Jan Bryant Bartell
From Wikipedia, the free encyclopedia
This article does not cite any references or sources. (July 2007) Please help improve this article by adding citations to reliable sources. Unverifiable material may be challenged and removed. |
This article is orphaned as few or no other articles link to it. Please help introduce links in articles on related topics. (October 2006) |
Jannis (Jan) Bryant Bartell, American author, was born in New York City in 1921 and died in New Rochelle, New York in 1973. Best known as the author of Spindrift: Spray From a Psychic Sea, she was also a poet, lecturer and off Broadway actress. She appeared in such plays as Bell, Book and Candle and Night Must Fall. Her poetry was published in several magazines.
Spindrift relates the experiences of Bartell and her husband Fred G. Bartell (d.1990) while living in apartments in the buildings at 14-16 W.10th Street in the Greenwich Village section of New York City. According to the book, the apartments were haunted and Jan, at first a skeptic, underwent a series of unpleasant experiences that led her to modify her views on the paranormal.
The book chronicles Bartell's psychic development and the toll this took on an already unstable personality.

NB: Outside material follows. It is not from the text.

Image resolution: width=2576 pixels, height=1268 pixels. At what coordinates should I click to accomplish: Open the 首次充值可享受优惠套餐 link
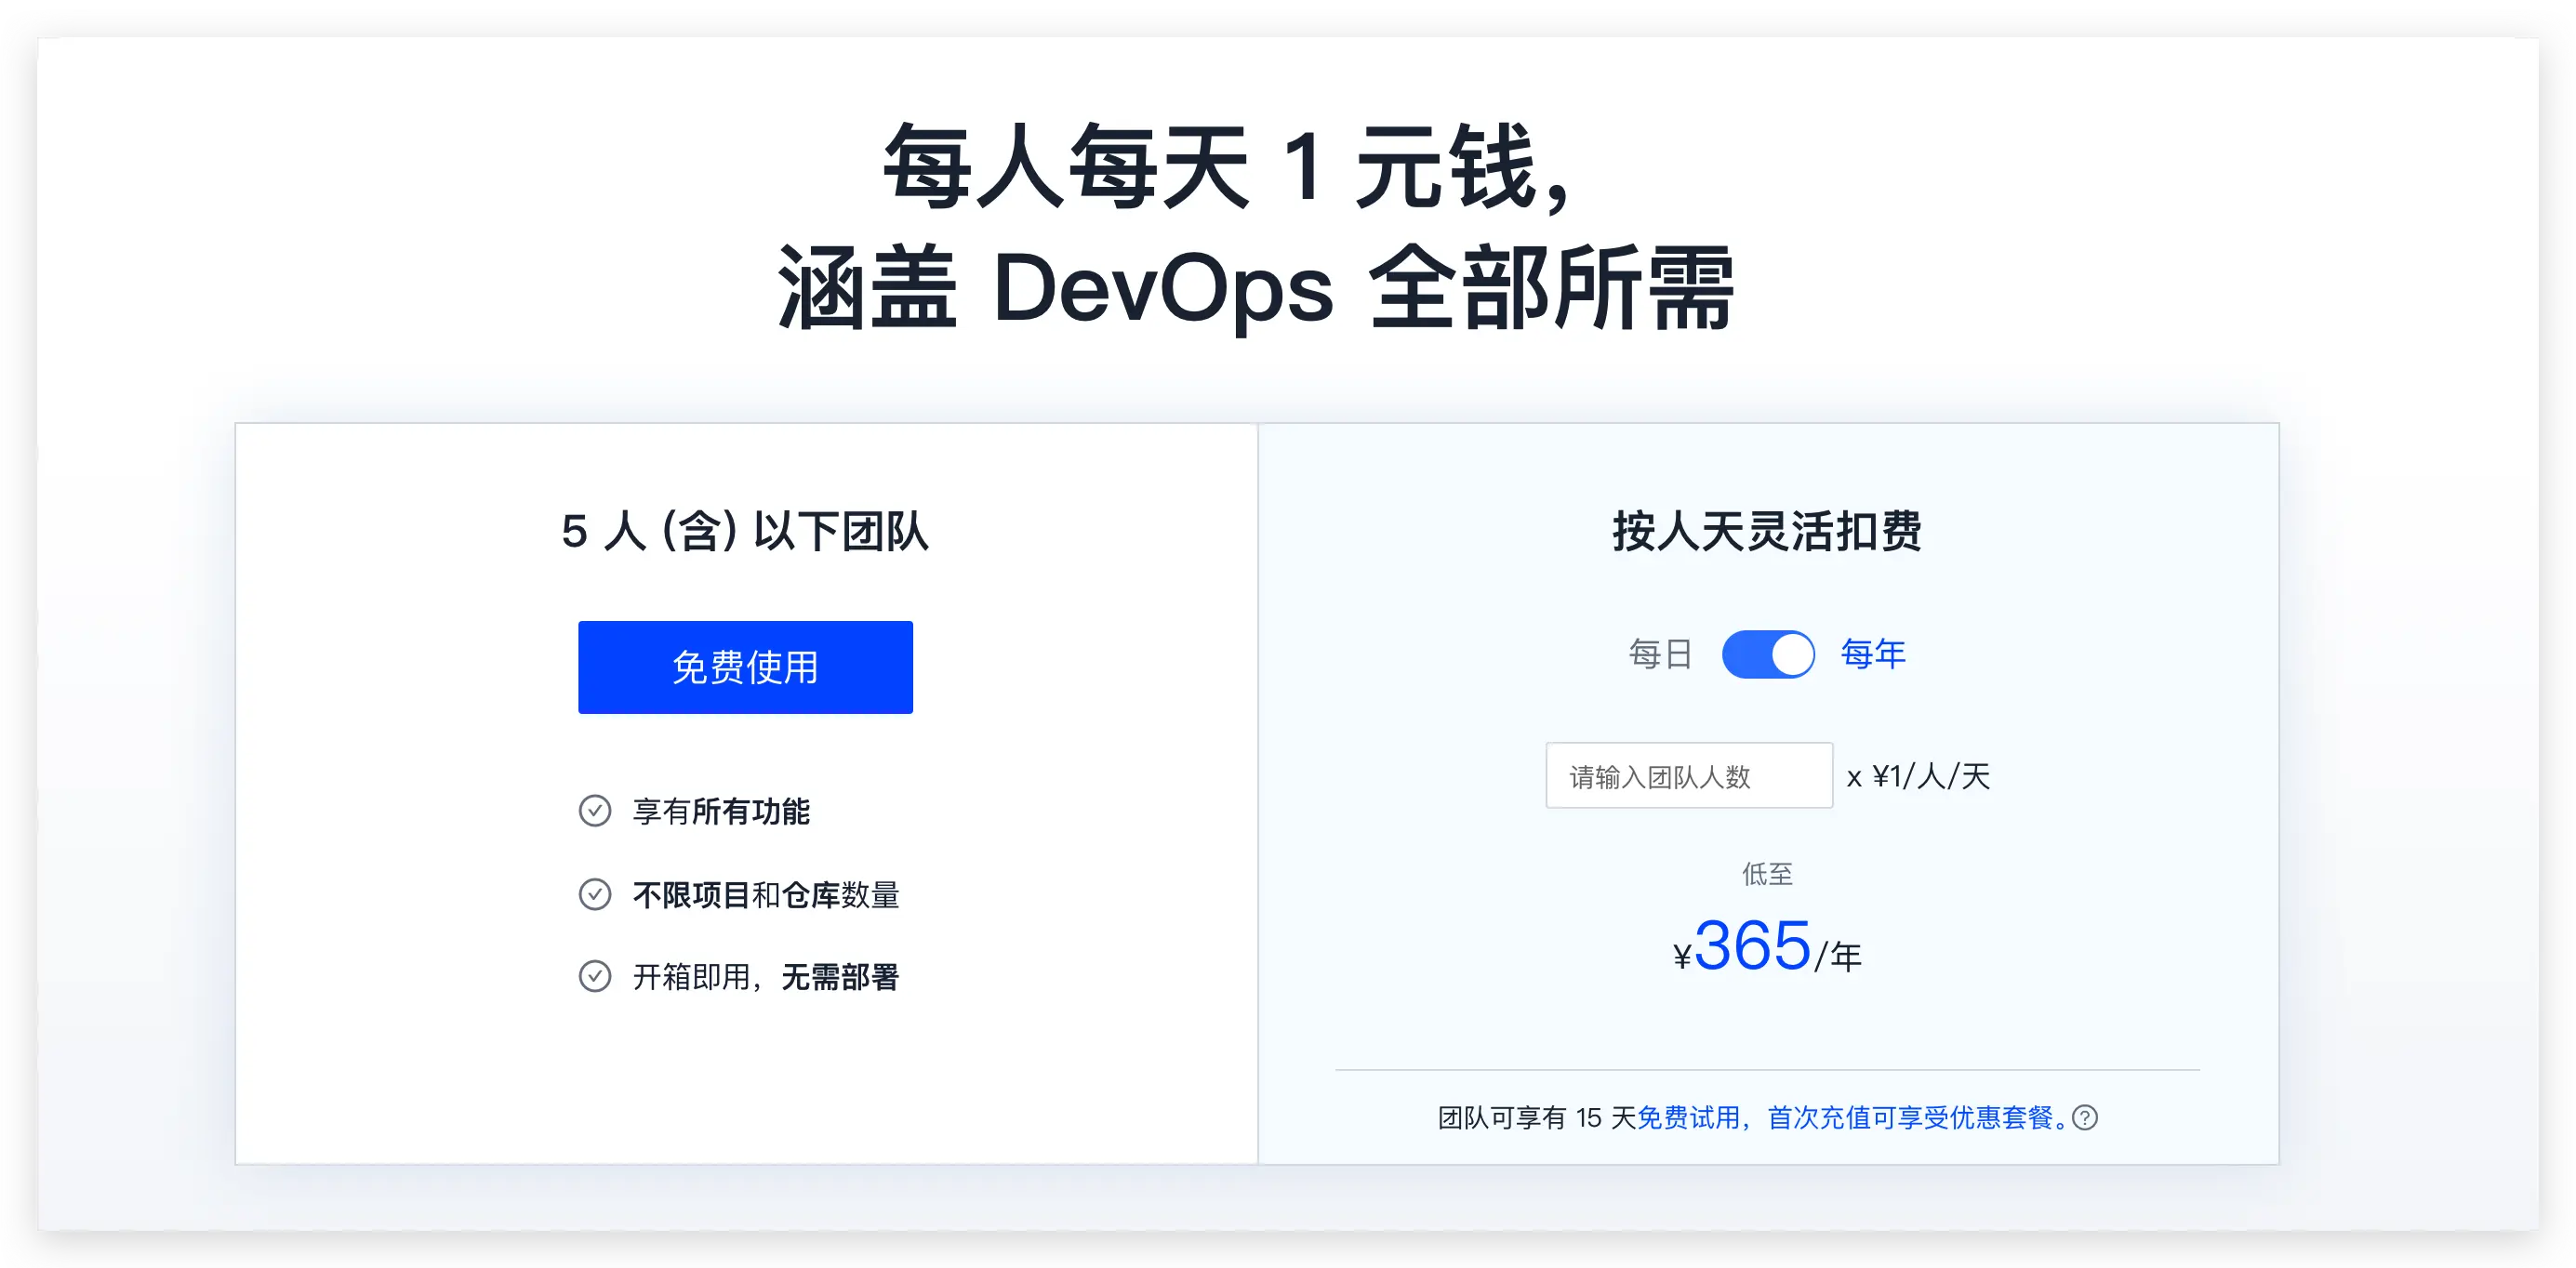coord(1910,1117)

Bartell attempted to address the paranormal activities surrounding her, going so far as to contact Hans Holzer. Holzer, a ghost hunter and writer on the paranormal, proved to be of little use in quelling or interpreting the experiences, and according to Bartell, his unsuccessful intervention only added to her distress.
Jan and her husband were complex individuals. Fred, a World War II combat veteran, suffered from PTSD which made him at times a difficult companion. Nonetheless, Fred had a successful career as a manager of several fashionable restaurants in New York City. Jan, according to those who knew her in the building, was a very spoiled and neurotic person who also probably suffered from clinical depression. Since there was little that could be done for this problem in the 1950s and 60's, this became a major factor in her life and certainly colored her writing. It is also believed that she attempted suicide on more than one occasion while living in the apartments.
In 1973, troubled with the social and economic changes affecting their neighborhood, Bartell and her husband left their beloved Greenwich Village and moved to suburban New Rochelle where they bought a home. There Jan Bartell apparently committed suicide on June 18, 1973 prior to the publication of her book.